- What you should do -
Restate word for word the lines below that run from the one holding "Click the -11.28% change badge" through the one holding "The image size is (357, 795).", inclusive. Pictures don't belong in the copy.

[Stored records]
============================================================

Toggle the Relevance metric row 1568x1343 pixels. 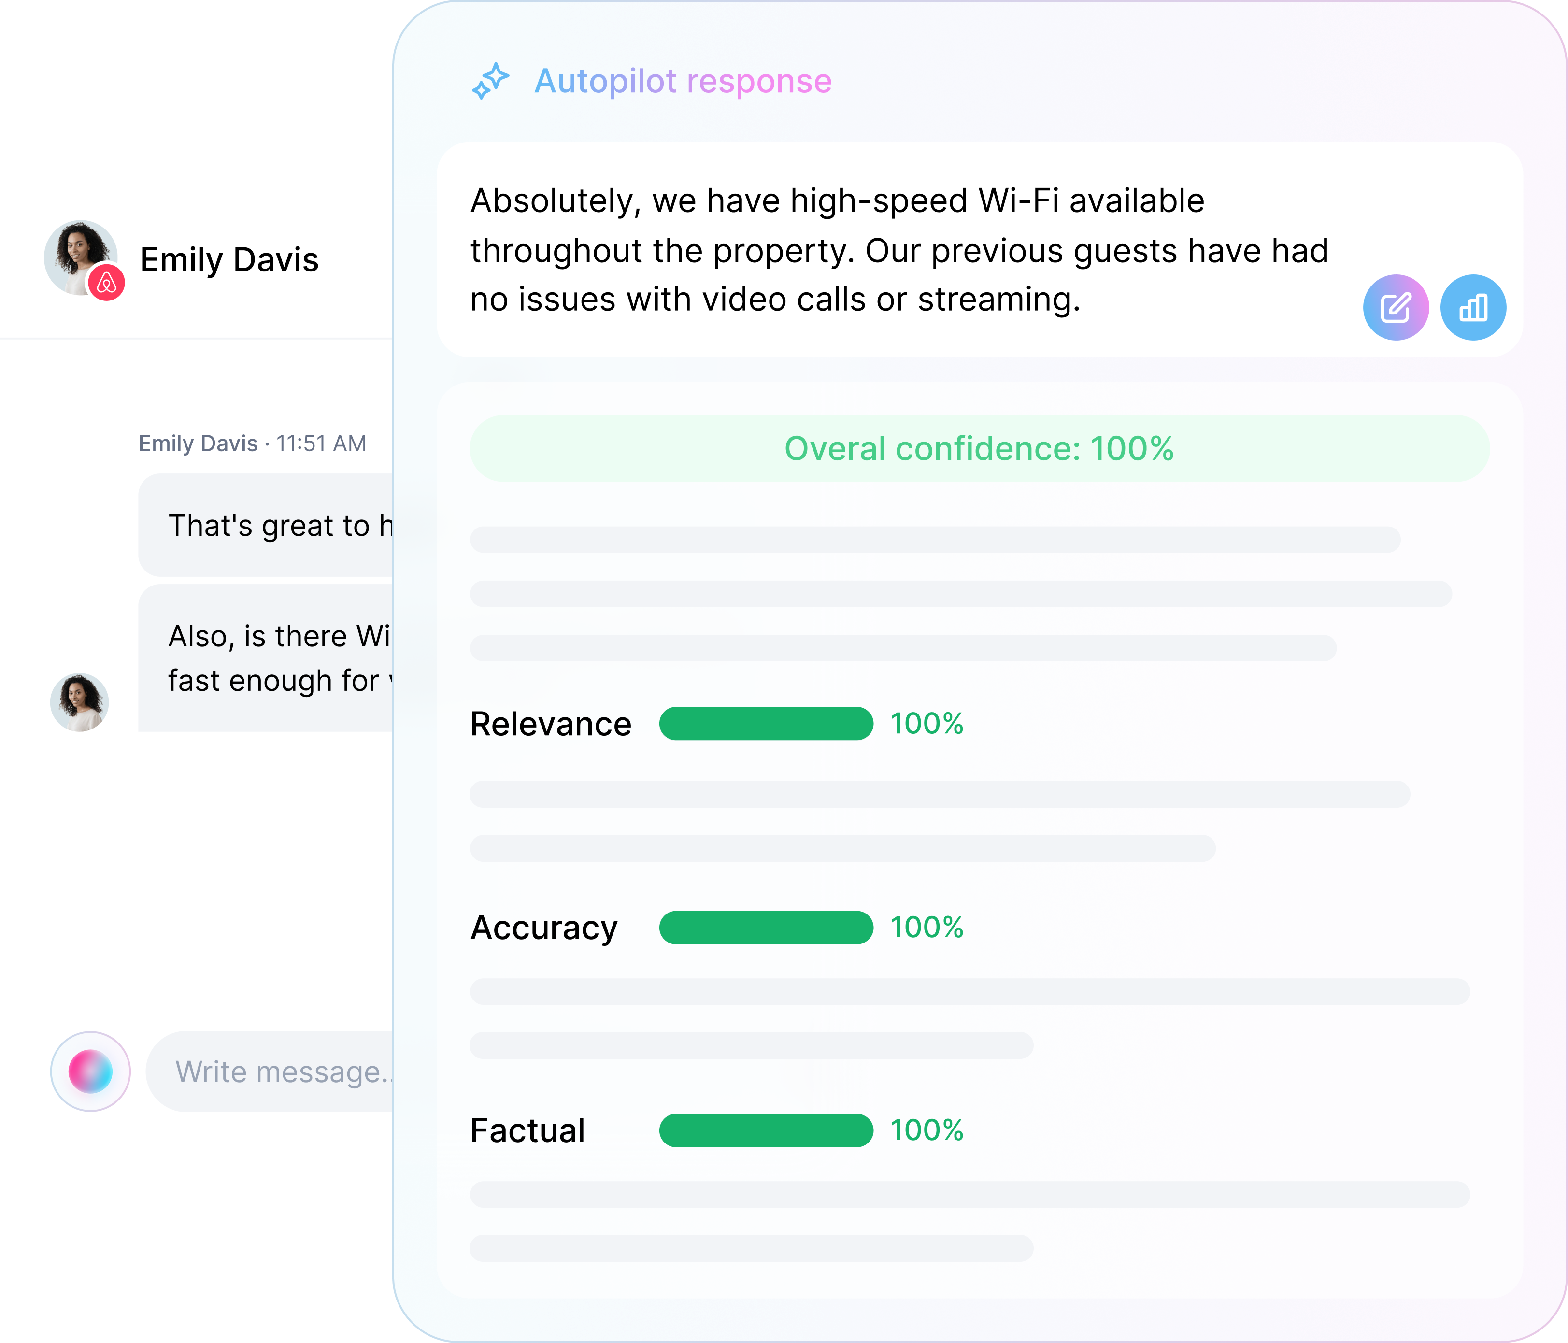click(x=550, y=724)
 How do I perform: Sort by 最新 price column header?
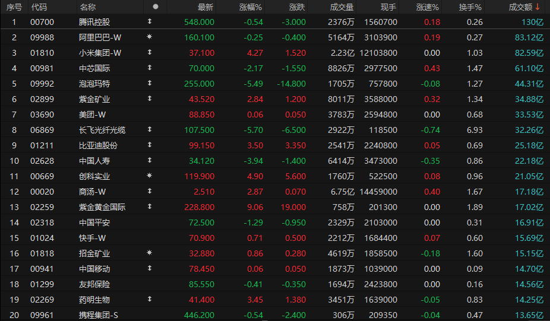pyautogui.click(x=205, y=7)
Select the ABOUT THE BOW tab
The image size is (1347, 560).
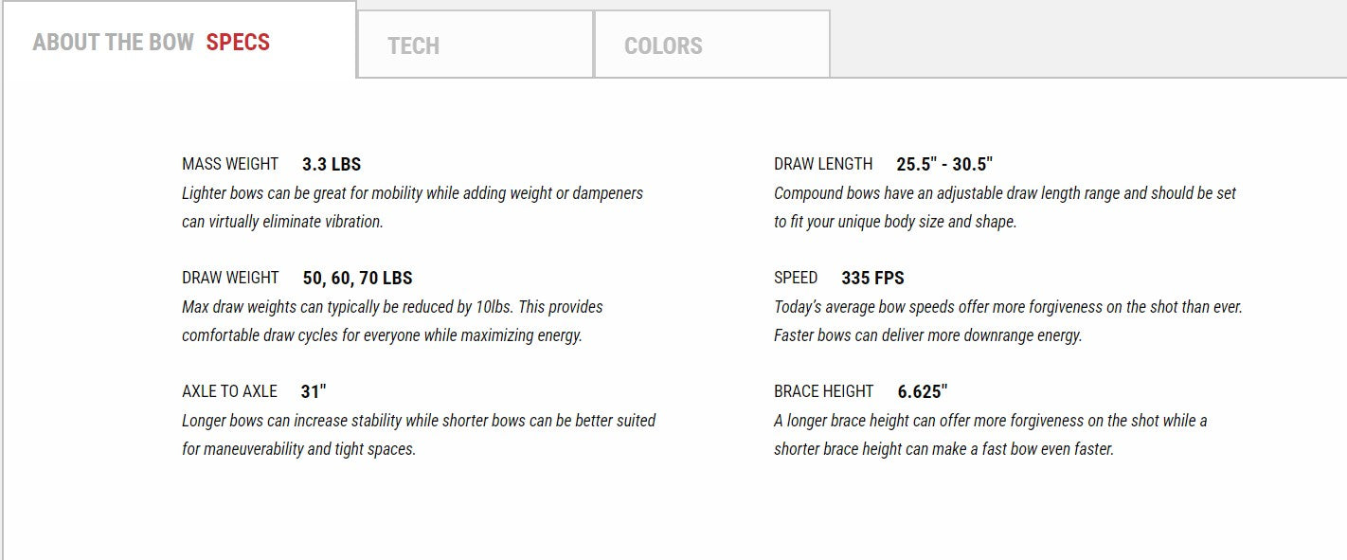point(114,42)
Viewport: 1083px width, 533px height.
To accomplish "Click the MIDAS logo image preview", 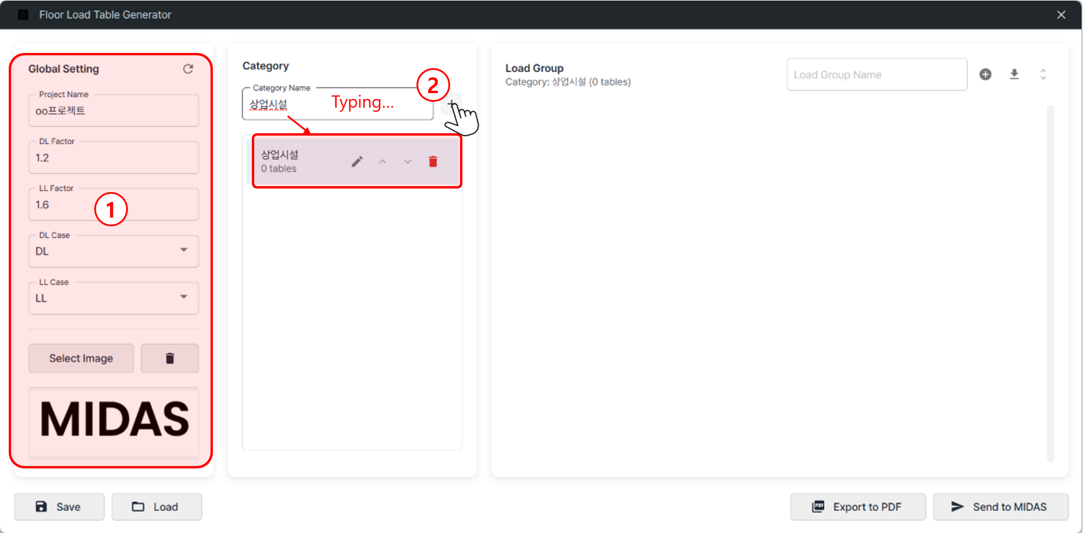I will click(x=114, y=420).
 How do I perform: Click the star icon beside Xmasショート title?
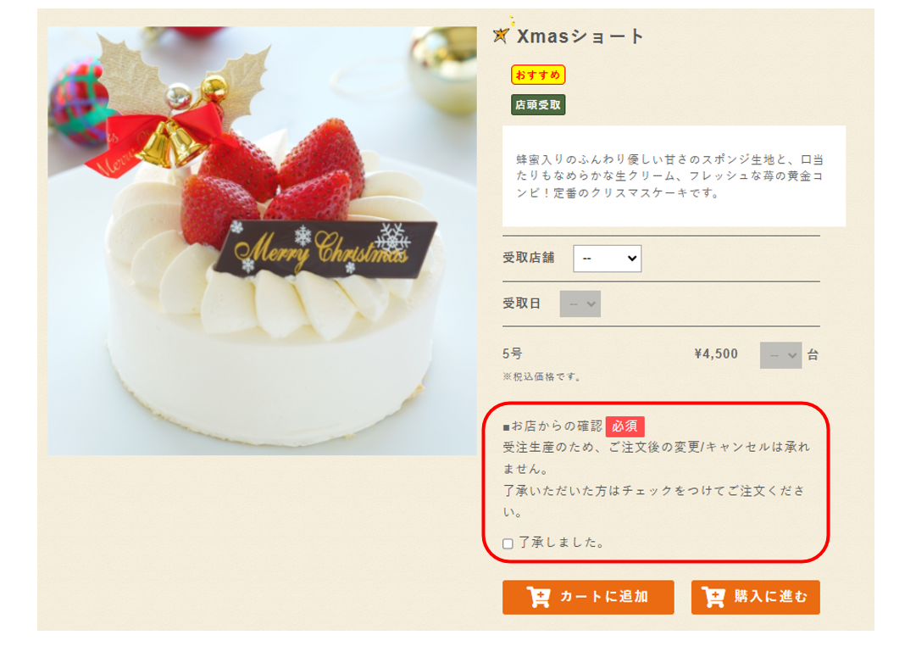pyautogui.click(x=502, y=33)

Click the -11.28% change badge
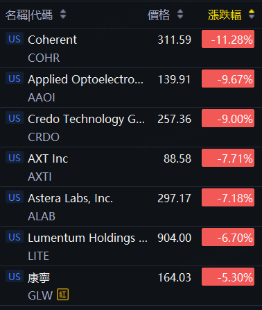(x=228, y=39)
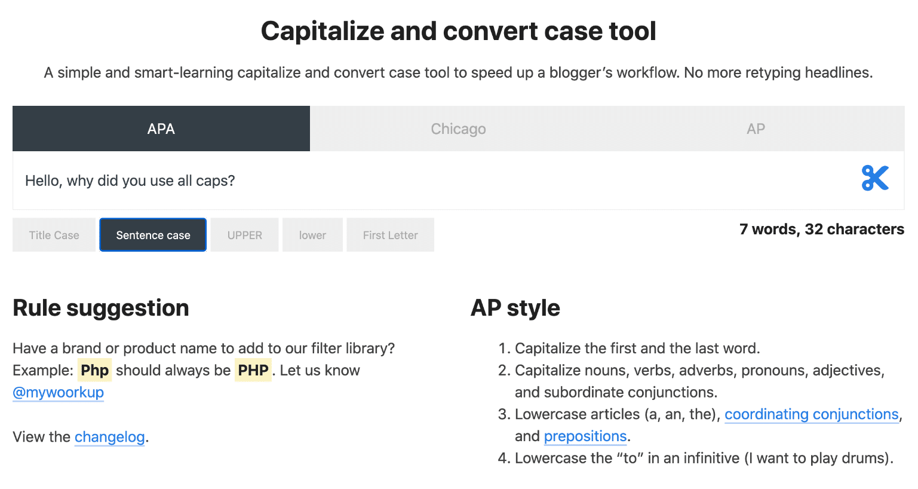Apply Title Case conversion

point(53,234)
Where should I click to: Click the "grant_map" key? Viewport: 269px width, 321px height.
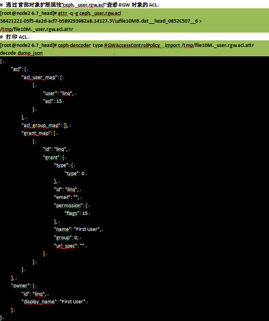point(36,133)
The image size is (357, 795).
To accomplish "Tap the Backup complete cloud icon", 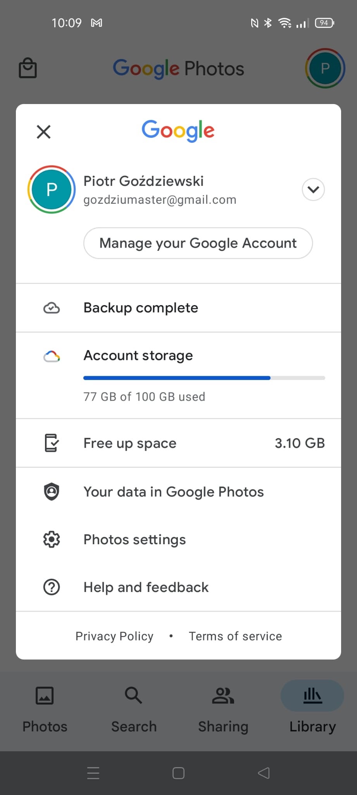I will [52, 308].
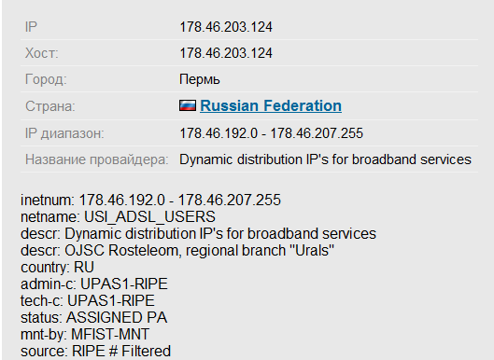494x360 pixels.
Task: Open the Russian Federation link
Action: [x=271, y=105]
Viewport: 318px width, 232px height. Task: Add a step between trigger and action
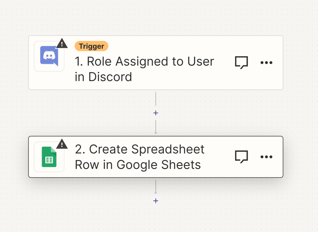pyautogui.click(x=156, y=113)
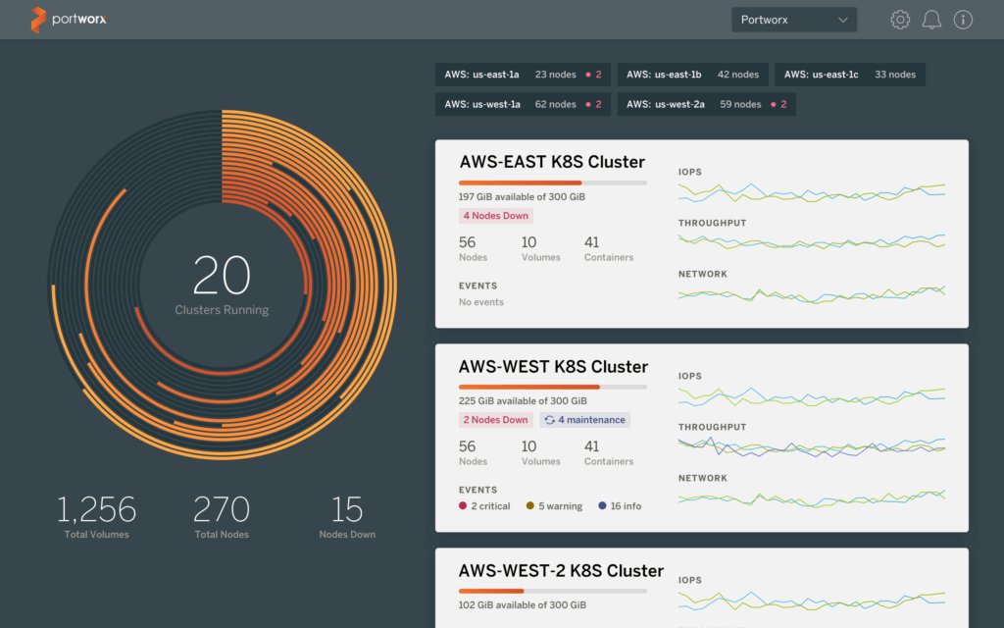Click the storage capacity bar on AWS-EAST cluster
This screenshot has width=1004, height=628.
[x=552, y=182]
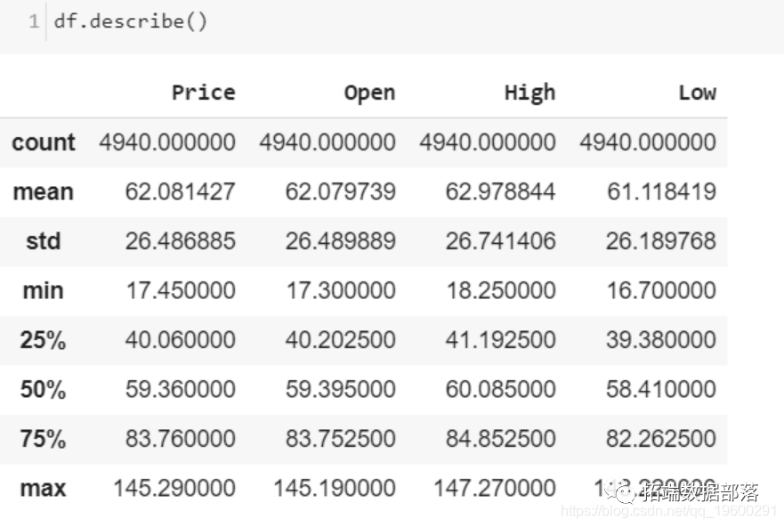Open the blog.csdn.net watermark link
The height and width of the screenshot is (527, 784).
pyautogui.click(x=669, y=512)
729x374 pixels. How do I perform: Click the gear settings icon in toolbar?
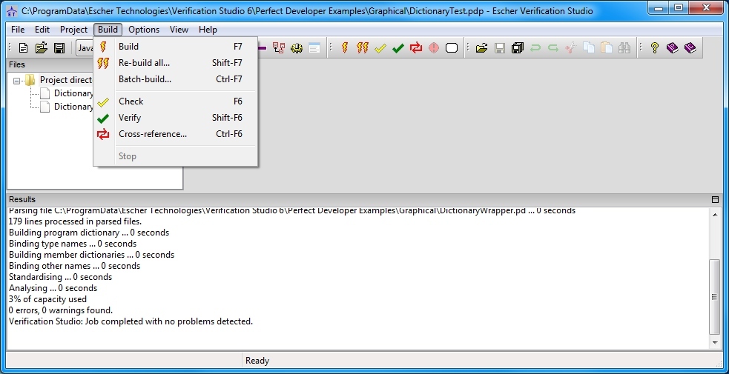pos(297,48)
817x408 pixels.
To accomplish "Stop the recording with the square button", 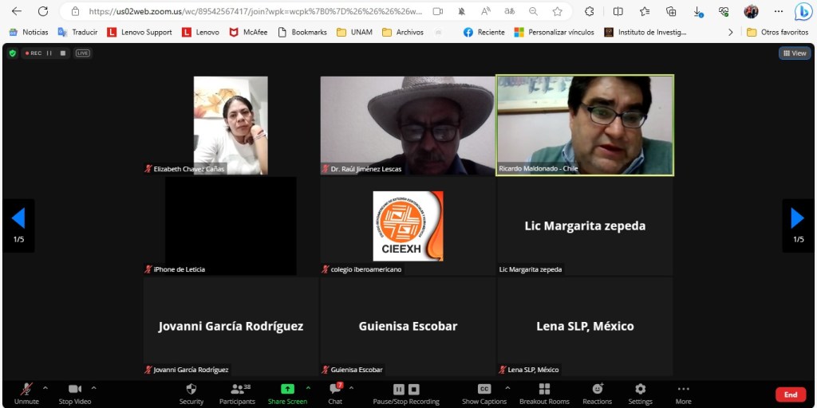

============================================================

- Written answer -
Click the -11.28% change badge
(x=228, y=39)
Apply Title Case conversion

point(53,234)
Where should I click to: Click the "grant_map" key? Viewport: 269px width, 321px height.
point(36,133)
The image size is (357, 795).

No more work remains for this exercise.